Bloc de texte:
━━━━━━

Un piège peut être utilisé pour sa valeur d’achat, entre 1 et 4, ce qui les rend particulièrement précieuses en début de partie, quand aucune autre carte ne vaut plus que 1. Il peut sinon être posé sur la défausse d’un adversaire. Dès que l’on pioche un piège appartenant à un autre, on en applique l’effet et on le repose sur son deck. Il peut s’agir :
- de faire piocher au propriétaire du piège une carte supplémentaire.
- d’octroyer 2 pièces de la banque au propriétaire du piège.
- de remplacer trois des cartes de notre main au hasard par trois cartes de notre défausse choisies par le propriétaire du piège.
- de défausser quatre cartes de notre deck.
On appréciera de pouvoir choisir une interactivité plus ou moins chafouine, ne bouleversant pas tant les parties que cela leur donne de petites accélérations, d’autant que poser un piège permet toujours de reposer une carte juste après.
L’influences des maître marchands
Enfin, 55 cartes Personnage ajoutent encore à la rejouabilité décidément infinie de La Vallée des Marchands. En effet, une seule est attribuée librement à chaque joueur en début de partie pour lui octroyer un bonus permanent. 14 personnages sont verts, 20 jaunes et 21 rouges pour indiquer une difficulté croissante à les maîtriser, et 2 (jaunes) ne sont utilisables qu’en équipes.
Non seulement ces cartes Personnage sont très grandes, favorisant naturellement l’idée qu’on les incarne, mais elles comportent également un texte narratif pouvant être très long (pour les plus simples, celles dont l’espace est le moins occupé par les nouvelles règles introduites), les intégrant pleinement à l’univers de Daimyria duquel relèvent toutes les œuvres de Sami Laakso. Bon, de temps à autre, on aurait préféré des précisions sur certains pouvoirs que de l’histoire, mais en cas de doute, l’auteur est très actif pour répondre à toutes les questions sur BGG (et y a déjà largement répondu d’ailleurs), et en l’absence d’internet, il sera facile de choisir un autre personnage.

━━━━━━

Données fournies:
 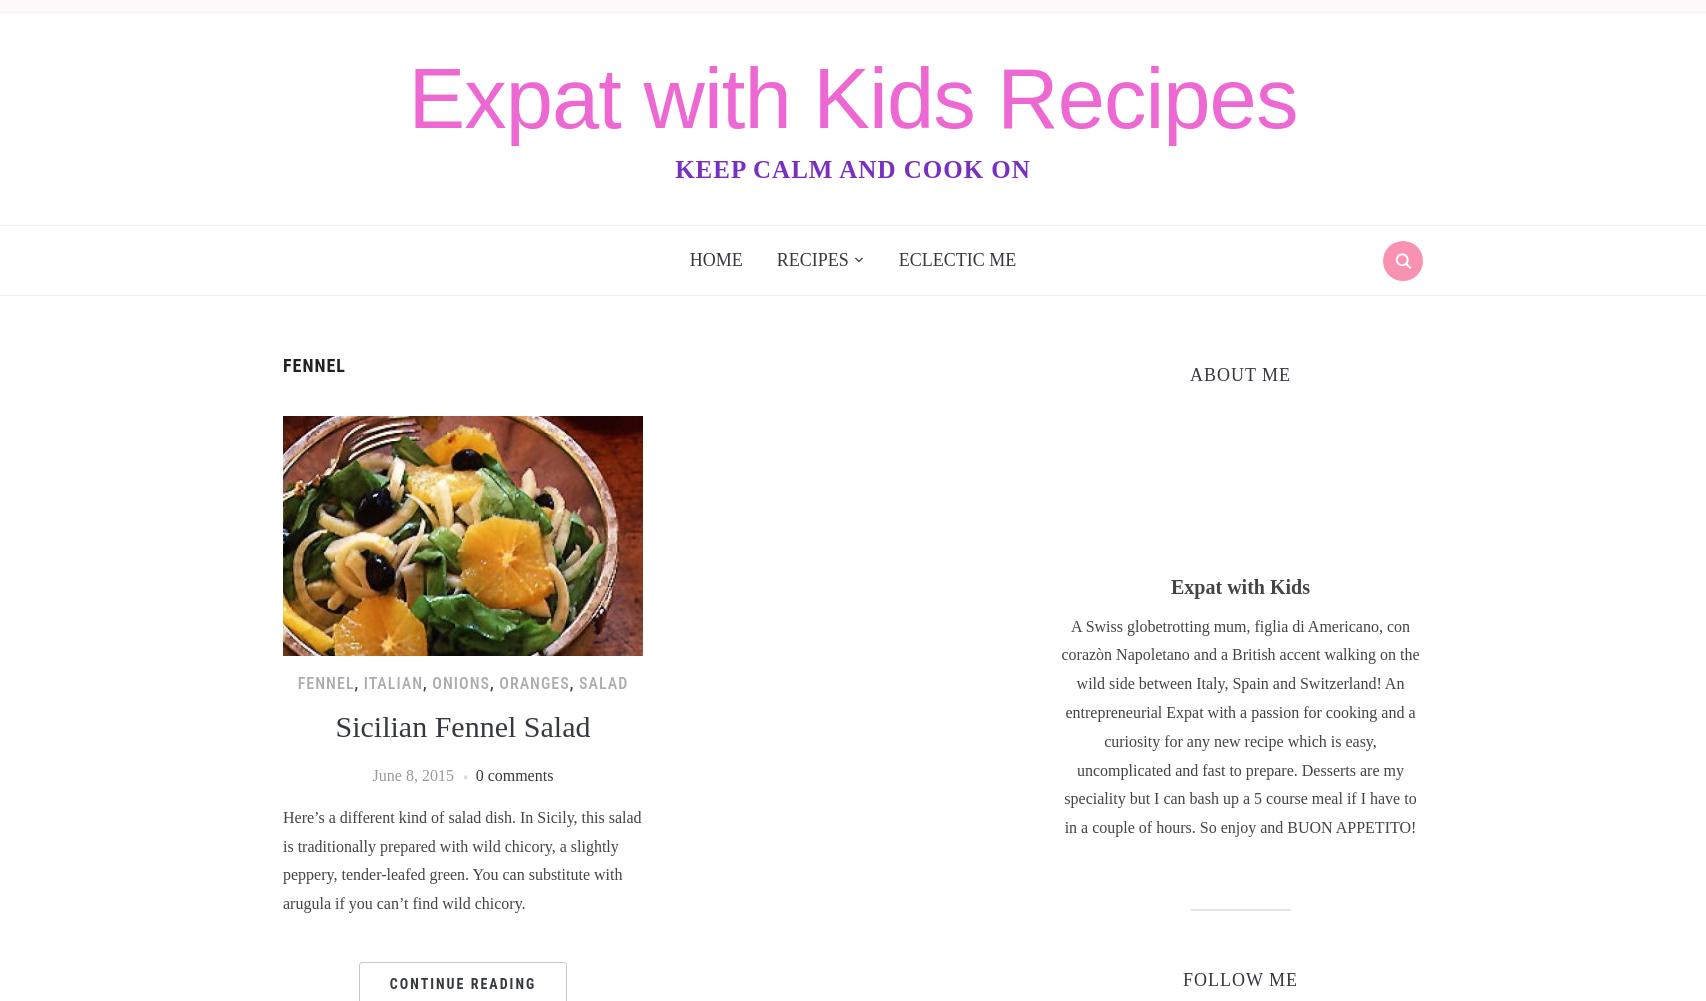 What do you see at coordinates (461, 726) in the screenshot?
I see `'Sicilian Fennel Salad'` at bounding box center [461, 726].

━━━━━━

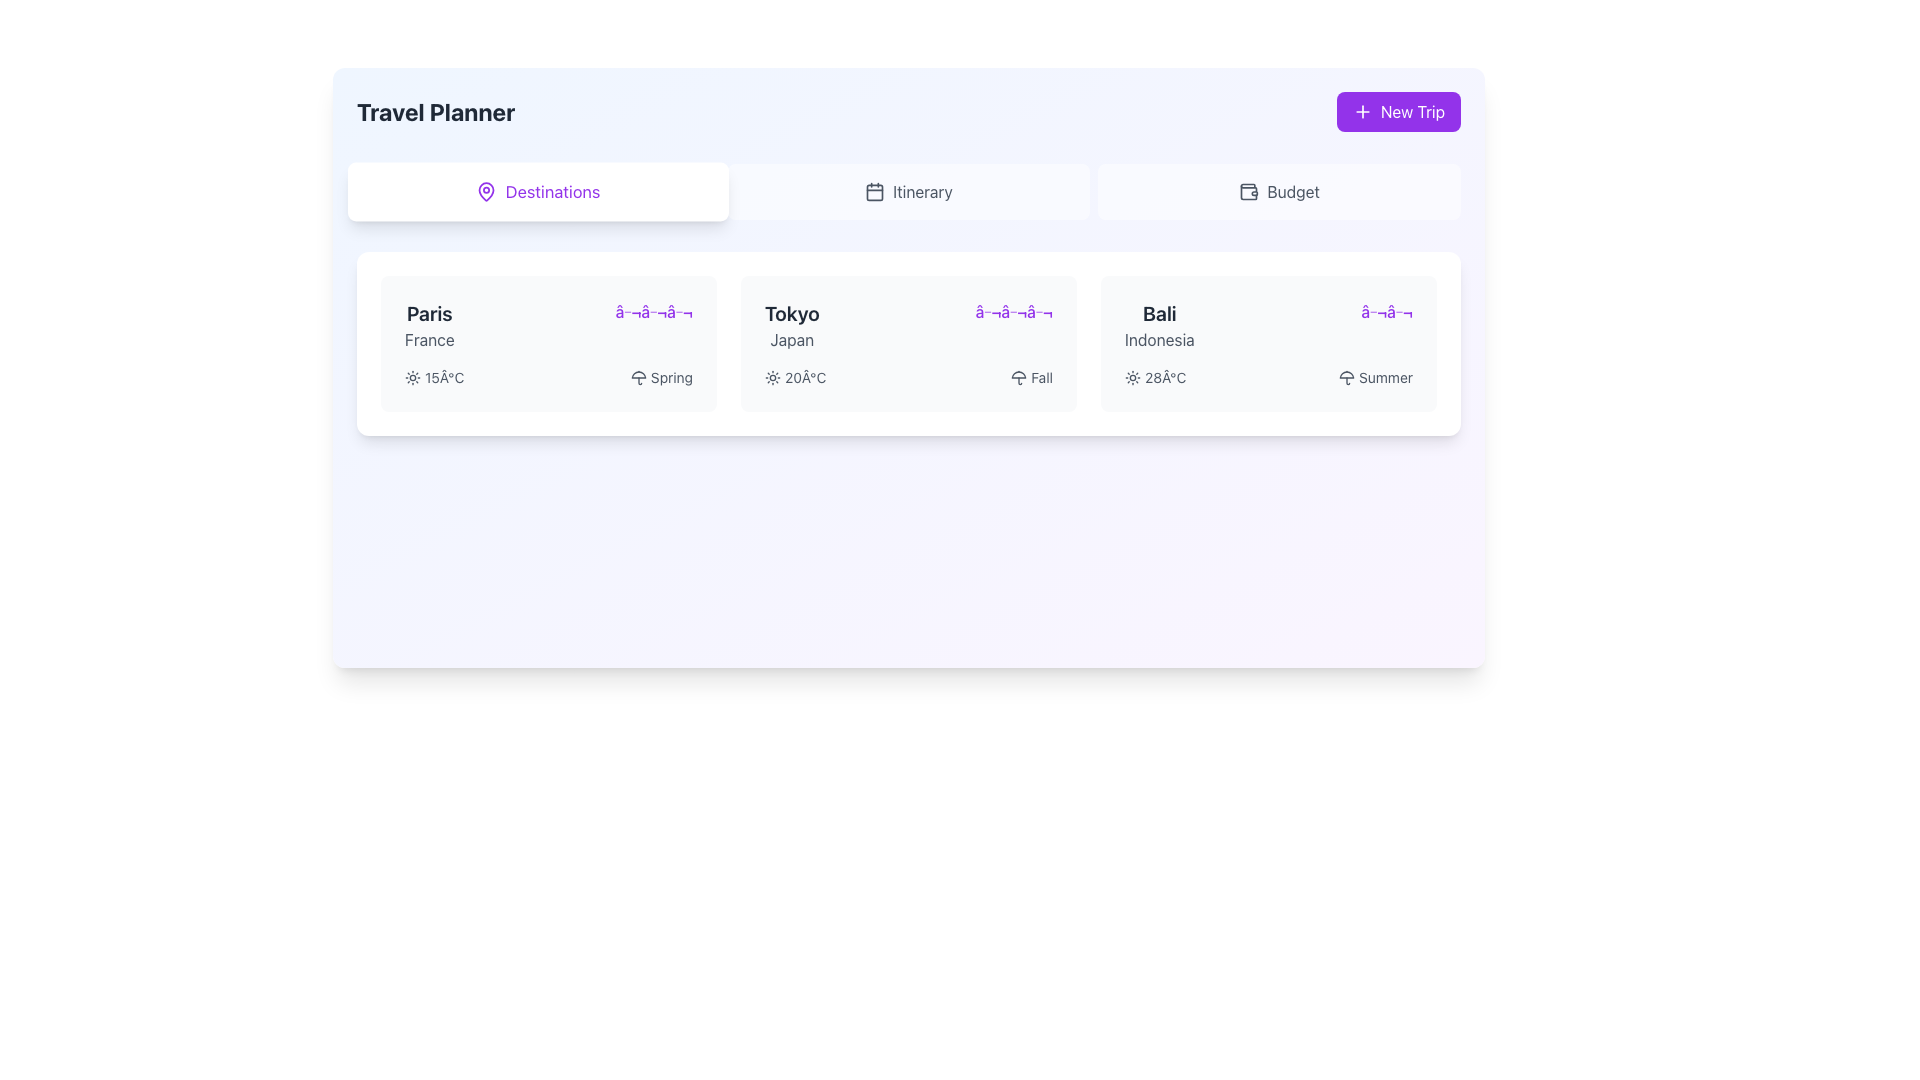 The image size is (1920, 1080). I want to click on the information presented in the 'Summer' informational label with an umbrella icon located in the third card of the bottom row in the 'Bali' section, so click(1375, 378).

━━━━━━

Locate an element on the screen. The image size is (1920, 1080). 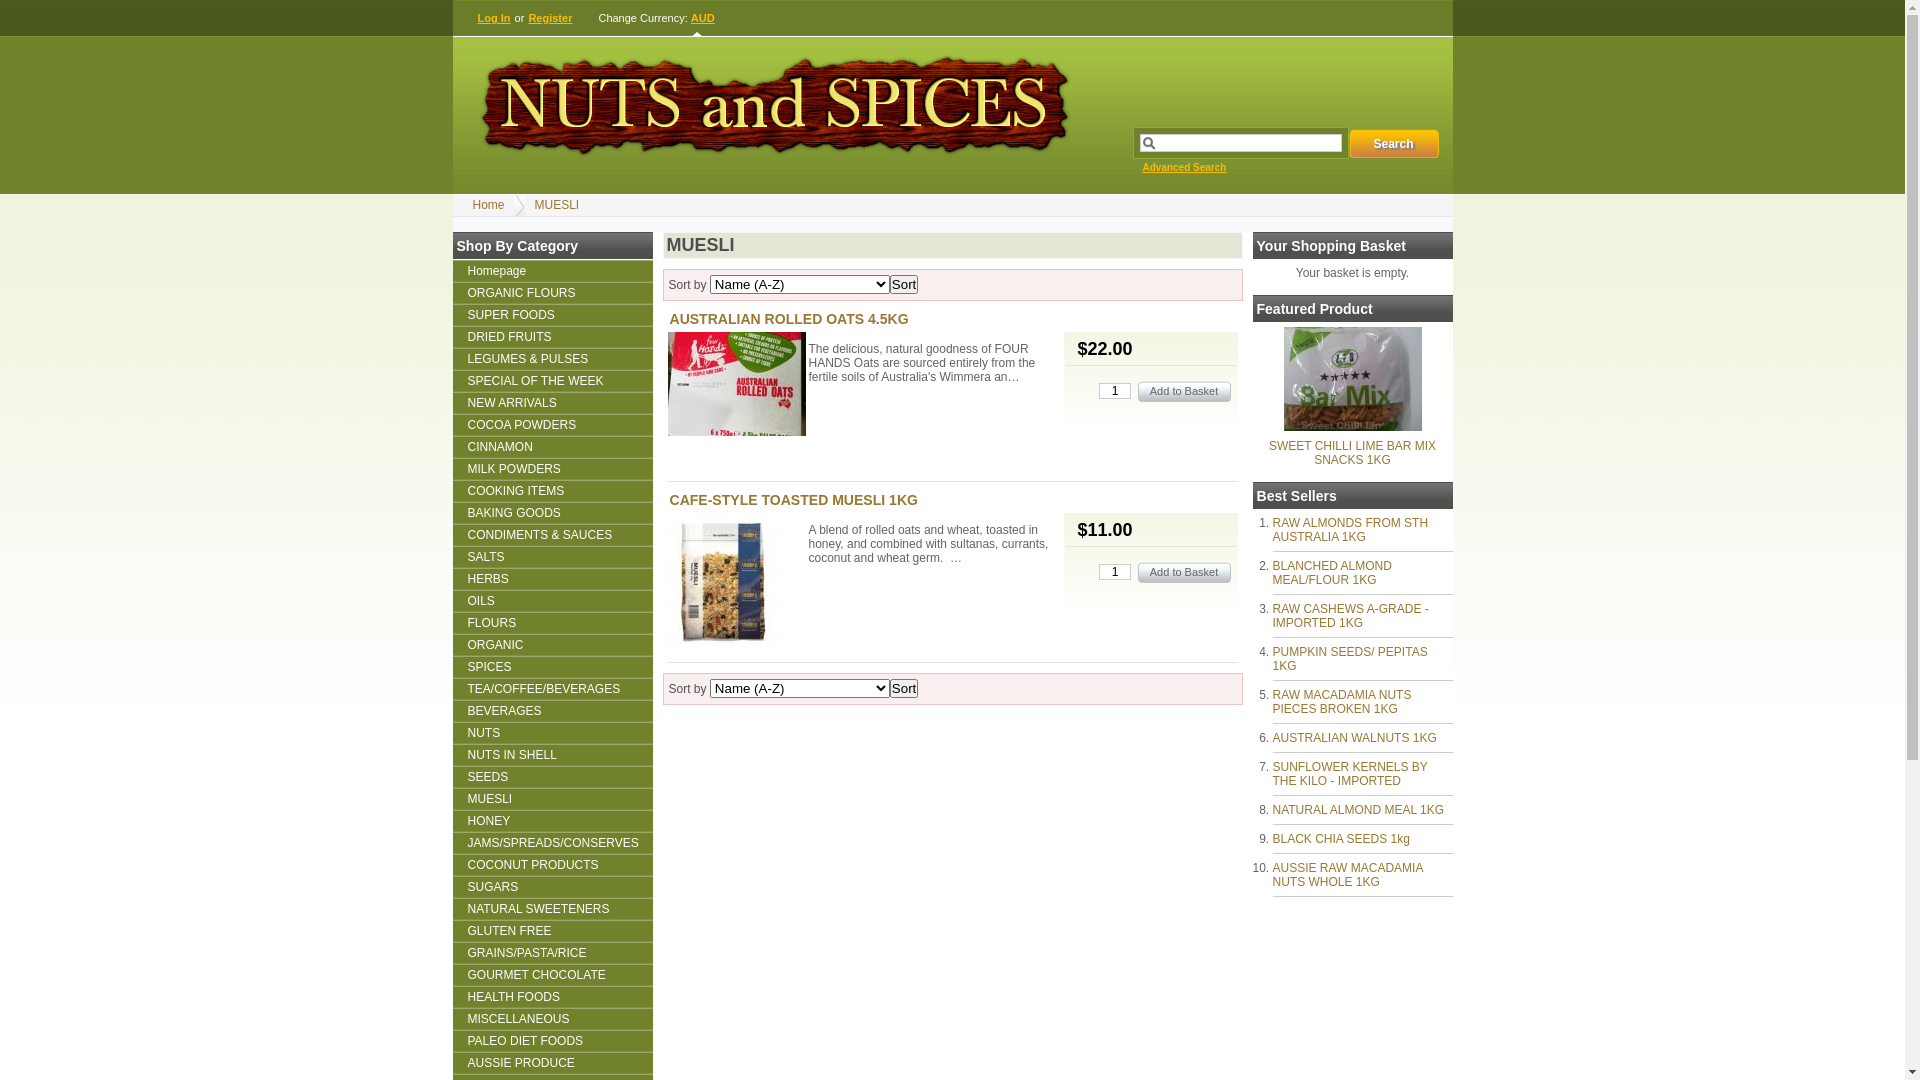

━━━━━━

Exercice proposé 1:
Reproduisez sans modification le passage du texte sur La Vallée des Marchands qui débute aux mots « - d’octroyer 2 » et s'achève après « le propriétaire du piège. ».
Exercice proposé 2:
Prolongez le texte sur La Vallée des Marchands à partir de sa dernière phrase.

Résultat attendu 1:
- d’octroyer 2 pièces de la banque au propriétaire du piège.
- de remplacer trois des cartes de notre main au hasard par trois cartes de notre défausse choisies par le propriétaire du piège.

Résultat attendu 2:
Parmi les plus simples, Sachqar augmente notre limite de cartes en mains à 6, Inga permet une fois par tour de dépenser 3 pour piocher deux cartes et en défausser une, Hiko augmente notre limite de cartes en main de 3 ce tour-ci si, juste après avoir construit un étal, on en a autant ou moins qu’un adversaire…
Parmi les personnages de difficulté intermédiaire, le dodo Olamide arrive en jeu avec 20 pièces et 10 jetons bleus, et une fois par tour peut dépenser 2 pour défausser 1 jeton bleu, sachant qu’il ne peut pas remporter la partie tant qu’il lui en reste ne serait-ce qu’un ; ou Ariana ôte deux camelotes de son deck pour les remplacer par ses 3 cartes Tour de magie, qui octroient plus ou moins d’or, de cartes de la défausse sur le deck ou de pioche puis de défausse selon la quantité de tours de magie dans la défausse…
Parmi les personnages les plus techniques, Otendo permet de jouer des animaux de valeur 1 d’espèces qui ne sont normalement pas en jeu, Kasembo pose une fois par tour un jeton bleu sur sa carte permanente Code de conduite, que l’on ôtera au début de son prochain tour. Entre-temps, les adversaires doivent suivre la règle indiquée par le jeton, diminution de leur main s’ils construisent un étal, pose des nouvelles cartes acquises sous le deck au lieu de la défausse, dépense de 2 avant de jouer sa première carte technique.
Avec 55 pouvoirs aussi différents, influençant tous les aspects du jeu et venant parfois même avec de nouvelles cartes à mêler aux autres ou une nouvelle carte-plateau, donc influençant des aspects inédits du jeu, on s’assure qu’aucune partie de La Vallée des marchands ne ressemble plus aux autres !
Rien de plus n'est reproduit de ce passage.